Subsequently the original programme was delayed by the condition of the slope. In order to accelerate access for road construction crews below Ohau Point a re-evaluation of the original efforts was required and a value engineered ring net drape solution was proposed by GSI to cover the highly unstable upper section of the bluff. The design, using WASHDOT and FHWA guidelines, incorporated innovative tools and techniques that were “outside-the-box” & different from traditional methods. GSI focused on an international best practice approach to the design and construction methodology which allowed us to complete the design and have it approved (by NCTIR) in less than a week.
The temporary works included coverage of approximately 5,500 m2 of 40˚ to 80˚ slopes. Key components of the design were the use of a 6on1 ring net to optimise coverage and minimise choking during helicopter installation, and the consideration of the frictional resistance (interface friction) provided by the ring net on the shallower upper slopes. The project exhausted the global supply of 6on1 ring net with materials airfreighted from suppliers in Western Europe and North America.
Shortly after midnight on Monday 14th November, a large magnitude 7.8 quake struck the small South Island settlement of Waiau in North Canterbury, 100km north of Christchurch. The quake was the largest in New Zealand since the magnitude 7.8 Dusky Sound earthquake in 2009 (GNS 2016). While shaking was widespread with over 15,000 recorded ‘felt reports’, the worst shaking occurred about 50 seconds after the quake rupturing started. The energy of the tremor progressed north over several minutes with surface rupture recorded on a total of 21 faults. The length of all the fault ruptures combined is close to 100km (GNS 2016).
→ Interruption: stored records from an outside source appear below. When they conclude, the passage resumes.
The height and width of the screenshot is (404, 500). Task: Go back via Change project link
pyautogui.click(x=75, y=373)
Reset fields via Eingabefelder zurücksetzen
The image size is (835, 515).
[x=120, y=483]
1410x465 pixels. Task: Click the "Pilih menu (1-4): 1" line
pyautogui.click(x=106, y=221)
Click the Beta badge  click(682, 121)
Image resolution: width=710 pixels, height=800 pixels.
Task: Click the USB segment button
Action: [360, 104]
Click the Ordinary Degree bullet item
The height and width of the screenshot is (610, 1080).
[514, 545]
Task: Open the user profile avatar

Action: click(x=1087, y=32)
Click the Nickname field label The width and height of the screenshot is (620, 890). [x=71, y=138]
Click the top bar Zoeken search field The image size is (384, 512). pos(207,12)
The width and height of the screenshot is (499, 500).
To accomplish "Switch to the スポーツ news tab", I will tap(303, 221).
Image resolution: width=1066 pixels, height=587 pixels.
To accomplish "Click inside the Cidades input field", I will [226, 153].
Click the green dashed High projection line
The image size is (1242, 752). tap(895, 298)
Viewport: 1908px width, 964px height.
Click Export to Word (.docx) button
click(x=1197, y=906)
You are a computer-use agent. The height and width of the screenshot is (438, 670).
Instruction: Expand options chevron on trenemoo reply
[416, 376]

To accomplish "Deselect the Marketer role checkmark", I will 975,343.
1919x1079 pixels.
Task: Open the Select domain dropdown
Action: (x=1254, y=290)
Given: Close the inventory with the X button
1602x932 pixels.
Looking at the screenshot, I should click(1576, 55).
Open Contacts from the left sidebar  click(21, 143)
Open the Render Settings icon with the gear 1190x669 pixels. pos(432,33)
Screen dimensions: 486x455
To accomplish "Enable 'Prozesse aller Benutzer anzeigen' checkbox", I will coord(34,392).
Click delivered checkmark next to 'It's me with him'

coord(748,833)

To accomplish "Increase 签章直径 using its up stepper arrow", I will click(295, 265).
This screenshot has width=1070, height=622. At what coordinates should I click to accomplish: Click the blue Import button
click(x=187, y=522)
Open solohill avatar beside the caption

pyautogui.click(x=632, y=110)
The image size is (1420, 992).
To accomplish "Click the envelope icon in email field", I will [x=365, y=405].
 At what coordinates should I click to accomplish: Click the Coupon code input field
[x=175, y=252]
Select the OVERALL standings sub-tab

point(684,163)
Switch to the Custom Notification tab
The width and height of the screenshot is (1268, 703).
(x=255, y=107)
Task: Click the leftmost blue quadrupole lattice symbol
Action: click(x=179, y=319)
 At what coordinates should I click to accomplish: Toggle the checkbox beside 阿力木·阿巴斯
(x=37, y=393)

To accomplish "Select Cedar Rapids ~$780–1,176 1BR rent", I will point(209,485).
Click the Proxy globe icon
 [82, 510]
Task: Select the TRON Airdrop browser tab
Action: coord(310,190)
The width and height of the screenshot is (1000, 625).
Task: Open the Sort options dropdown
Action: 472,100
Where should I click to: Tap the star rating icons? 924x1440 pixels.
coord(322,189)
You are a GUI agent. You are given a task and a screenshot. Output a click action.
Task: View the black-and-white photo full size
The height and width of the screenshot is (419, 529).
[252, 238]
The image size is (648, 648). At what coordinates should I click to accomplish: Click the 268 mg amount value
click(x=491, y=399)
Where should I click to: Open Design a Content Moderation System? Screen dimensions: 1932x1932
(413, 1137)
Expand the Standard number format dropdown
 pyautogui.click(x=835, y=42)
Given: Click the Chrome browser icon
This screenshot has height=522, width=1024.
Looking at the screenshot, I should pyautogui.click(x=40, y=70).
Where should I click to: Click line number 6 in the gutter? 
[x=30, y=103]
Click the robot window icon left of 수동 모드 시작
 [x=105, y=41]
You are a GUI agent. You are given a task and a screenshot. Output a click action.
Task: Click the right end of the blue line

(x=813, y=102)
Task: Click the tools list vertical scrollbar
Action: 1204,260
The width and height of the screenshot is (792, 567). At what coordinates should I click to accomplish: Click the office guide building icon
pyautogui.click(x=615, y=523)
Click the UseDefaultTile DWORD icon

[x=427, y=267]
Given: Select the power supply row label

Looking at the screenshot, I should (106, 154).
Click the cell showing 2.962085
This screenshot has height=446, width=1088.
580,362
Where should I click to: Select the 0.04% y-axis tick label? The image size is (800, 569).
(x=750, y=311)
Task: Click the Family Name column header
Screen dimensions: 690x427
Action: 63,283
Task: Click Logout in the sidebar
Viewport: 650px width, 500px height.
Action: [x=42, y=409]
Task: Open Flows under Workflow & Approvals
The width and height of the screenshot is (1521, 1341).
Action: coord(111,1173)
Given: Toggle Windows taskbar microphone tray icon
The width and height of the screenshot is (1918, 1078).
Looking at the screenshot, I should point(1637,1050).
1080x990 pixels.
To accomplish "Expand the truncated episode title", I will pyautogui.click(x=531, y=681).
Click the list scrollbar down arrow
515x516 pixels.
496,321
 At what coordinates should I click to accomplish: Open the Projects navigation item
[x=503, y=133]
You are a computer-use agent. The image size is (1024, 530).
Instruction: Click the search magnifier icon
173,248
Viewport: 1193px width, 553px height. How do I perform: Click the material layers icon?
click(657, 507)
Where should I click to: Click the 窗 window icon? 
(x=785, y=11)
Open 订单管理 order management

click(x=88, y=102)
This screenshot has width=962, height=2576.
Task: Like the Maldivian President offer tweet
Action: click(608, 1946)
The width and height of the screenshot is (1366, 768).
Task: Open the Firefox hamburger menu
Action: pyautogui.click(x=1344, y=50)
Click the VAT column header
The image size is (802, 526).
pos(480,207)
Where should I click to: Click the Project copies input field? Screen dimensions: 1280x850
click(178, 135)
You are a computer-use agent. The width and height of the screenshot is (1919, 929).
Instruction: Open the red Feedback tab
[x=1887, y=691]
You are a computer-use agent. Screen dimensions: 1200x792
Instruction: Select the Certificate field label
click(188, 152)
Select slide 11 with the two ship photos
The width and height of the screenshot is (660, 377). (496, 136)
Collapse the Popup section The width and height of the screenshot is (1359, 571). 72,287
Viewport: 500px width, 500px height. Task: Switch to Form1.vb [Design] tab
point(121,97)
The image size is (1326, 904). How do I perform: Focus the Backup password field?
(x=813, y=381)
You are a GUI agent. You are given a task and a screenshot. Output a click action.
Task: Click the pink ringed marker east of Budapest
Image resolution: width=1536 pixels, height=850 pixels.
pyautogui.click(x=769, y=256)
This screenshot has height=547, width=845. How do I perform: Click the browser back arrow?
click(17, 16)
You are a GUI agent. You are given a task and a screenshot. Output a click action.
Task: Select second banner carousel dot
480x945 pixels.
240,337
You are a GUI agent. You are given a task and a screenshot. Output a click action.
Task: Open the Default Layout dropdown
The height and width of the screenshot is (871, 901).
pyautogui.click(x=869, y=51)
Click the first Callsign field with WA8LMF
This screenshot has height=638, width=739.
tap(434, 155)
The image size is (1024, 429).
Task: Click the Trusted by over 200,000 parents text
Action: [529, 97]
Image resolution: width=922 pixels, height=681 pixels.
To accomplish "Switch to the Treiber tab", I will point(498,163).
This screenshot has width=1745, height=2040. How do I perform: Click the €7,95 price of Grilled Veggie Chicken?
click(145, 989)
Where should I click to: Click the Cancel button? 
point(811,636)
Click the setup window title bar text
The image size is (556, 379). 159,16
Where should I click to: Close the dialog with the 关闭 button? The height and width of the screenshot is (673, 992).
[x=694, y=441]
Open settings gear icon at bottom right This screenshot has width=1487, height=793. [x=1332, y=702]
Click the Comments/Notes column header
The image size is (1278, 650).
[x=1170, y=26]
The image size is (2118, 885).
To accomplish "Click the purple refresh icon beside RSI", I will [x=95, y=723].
The degree of ground shaking was high, recorded as Modified Mercalli Intensity Scale (MMI) Level 8 – Severe. This level of shaking causes considerable damage in ordinary buildings with partial collapse including fall of chimneys, factory stacks, columns, monuments, walls, etc. At a human level, people experience difficulty standing; while furniture and appliances shift. Geologically the damage depends on the geological setting. In Kaikoura and the surrounding area, especially the coastal highway State Highway 1, north and south of the town, many of the slopes consist of over steepened weathered, fractured greywacke. During the quake, the shaking caused significant and widespread damage with a total of 26 major slips (and many smaller slips); closing both State Highway 1 and the Main North Rail Line between Picton and Christchurch.
The earthquake most severely impacted the coastal road and rail which hugs the coastline along a stretch of some 20 km north and south of the coastal tourist town of Kaikoura. These links serve as the South Island’s primary rail and state highway routes. The transport corridor follows the coastal alignment and is situated on a very narrow bench at sea level. The coastal mountain range rises from sea level up to some 500 meters of elevation. The earthquake triggered a significant series of rockfall landslides with some 40 major slides reportedly dislodging some 750,000 m3 of rockslide debris which buried many sections of the transport corridor. The town of Kaikoura was completely isolated for over a month until access south was re-established via an alternative inland route. During November and December, the initial recovery effort involved helicopter support to service Kaikoura and this effort was primarily supported by the coincidental presence of an international Navy operation which provided airlift and marine support from USA, Canada, Australia, and New Zealand.
The highway and rail north arteries were closed for 12 months and a reconstruction team, North Canterbury Transport Infrastructure Recovery (NCTIR), was quickly established as a government led alliance, tasked with the rebuild. A deadline of 12 months was established to have the full length of the alignment (southern and northern road and rail corridor) opened by Christmas 2017. The monumental task of the design-build recovery at an initial value of $1.5 billion and a workforce of up to 3000 personnel began in earnest in January 2017.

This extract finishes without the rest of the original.